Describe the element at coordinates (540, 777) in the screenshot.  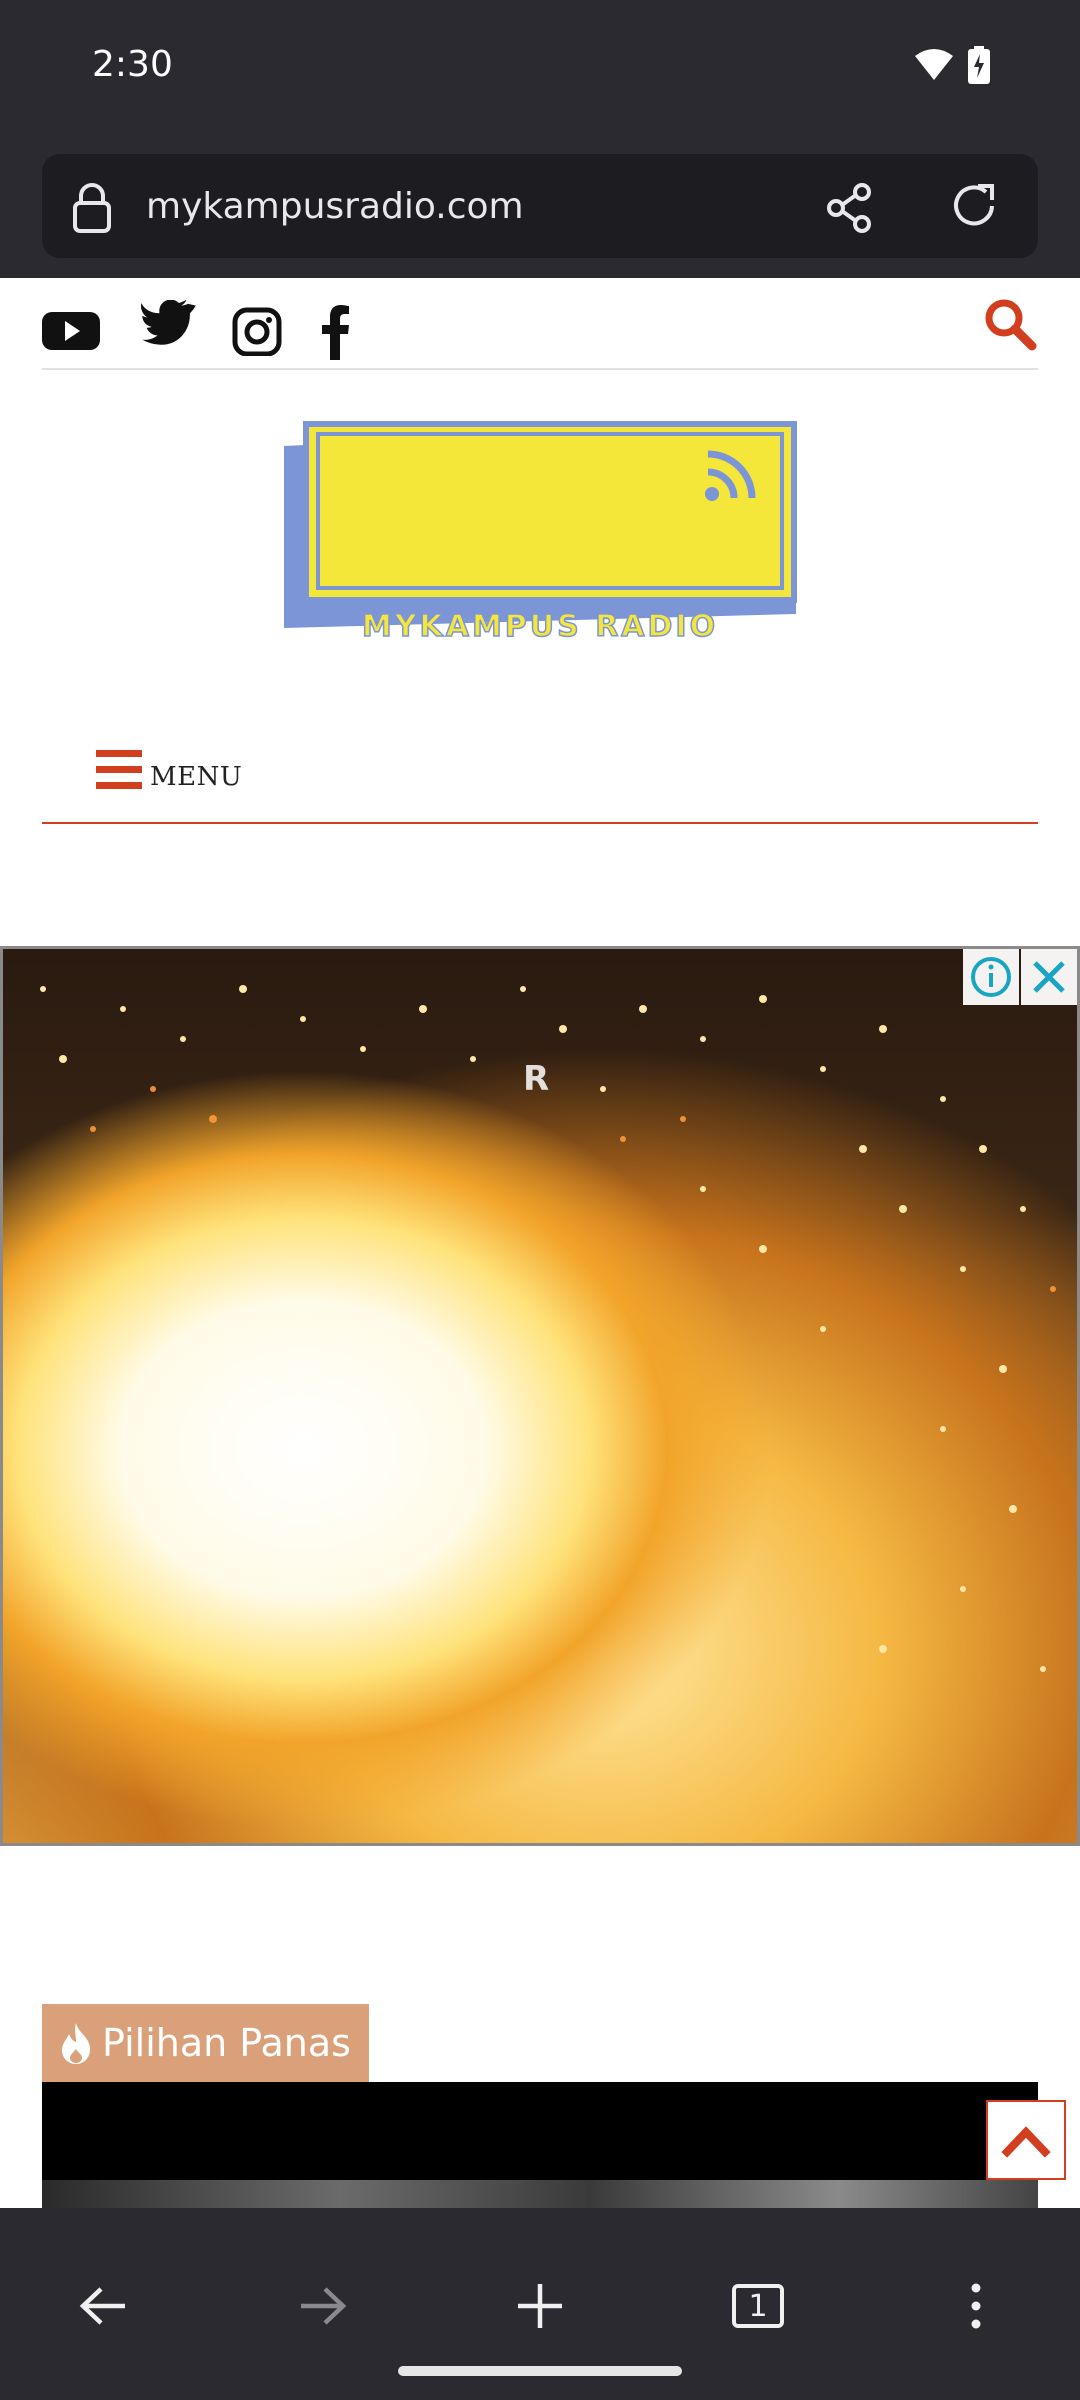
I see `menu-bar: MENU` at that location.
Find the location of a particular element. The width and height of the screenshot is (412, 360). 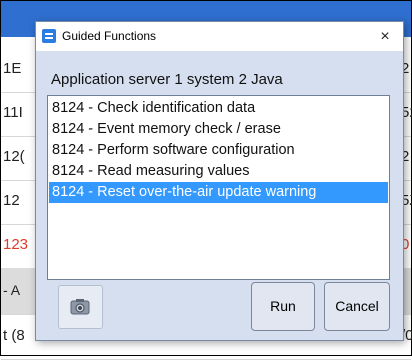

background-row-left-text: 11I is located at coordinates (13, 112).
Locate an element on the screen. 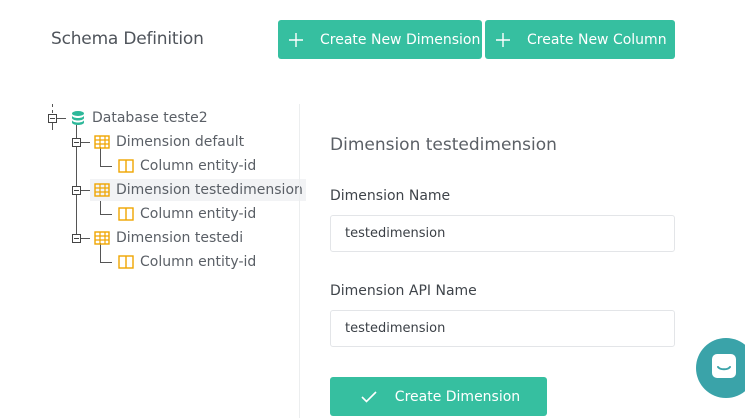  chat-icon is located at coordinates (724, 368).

* * *

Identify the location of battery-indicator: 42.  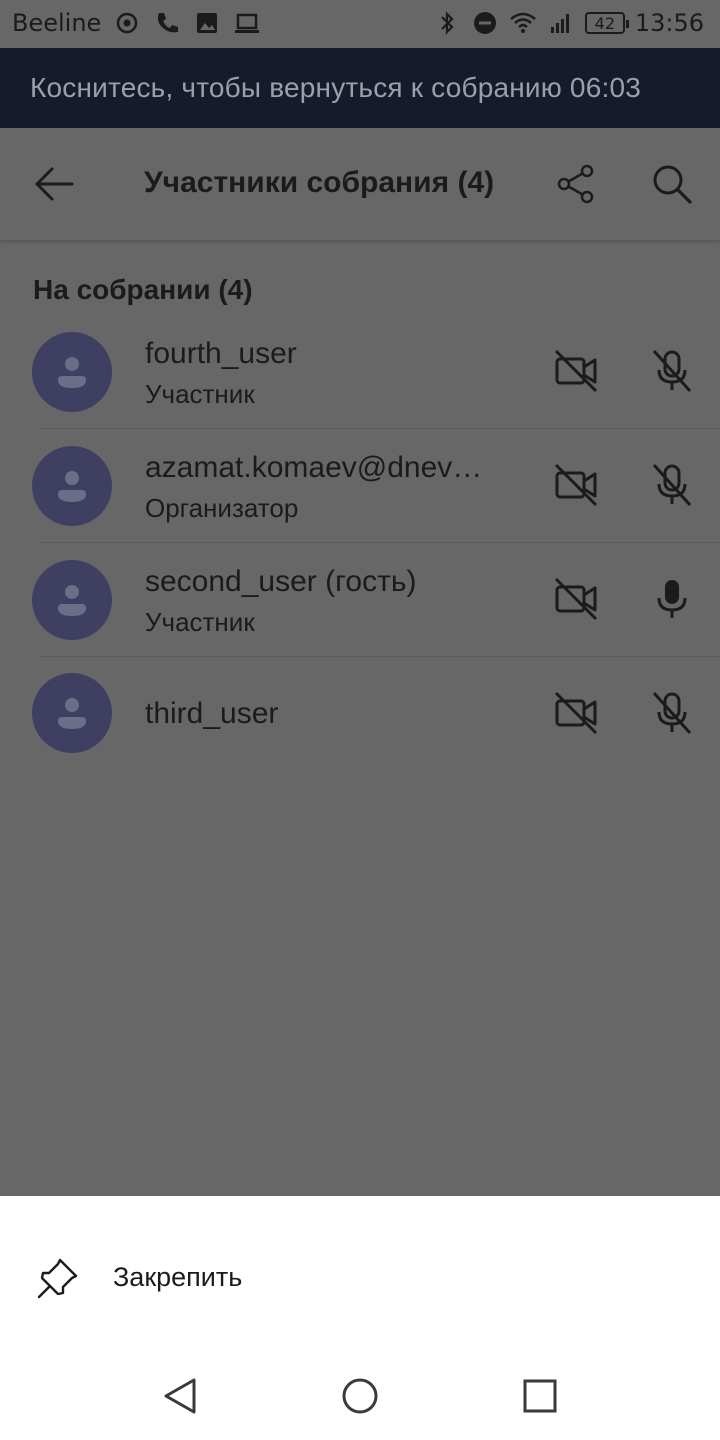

==

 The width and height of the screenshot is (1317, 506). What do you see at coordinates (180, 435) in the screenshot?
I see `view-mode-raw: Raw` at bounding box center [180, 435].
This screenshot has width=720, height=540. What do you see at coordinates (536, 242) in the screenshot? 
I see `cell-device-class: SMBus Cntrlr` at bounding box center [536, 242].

## Try it
Count the lines of the data above that contain the string "What". Reply with the number alone.

## Reply
2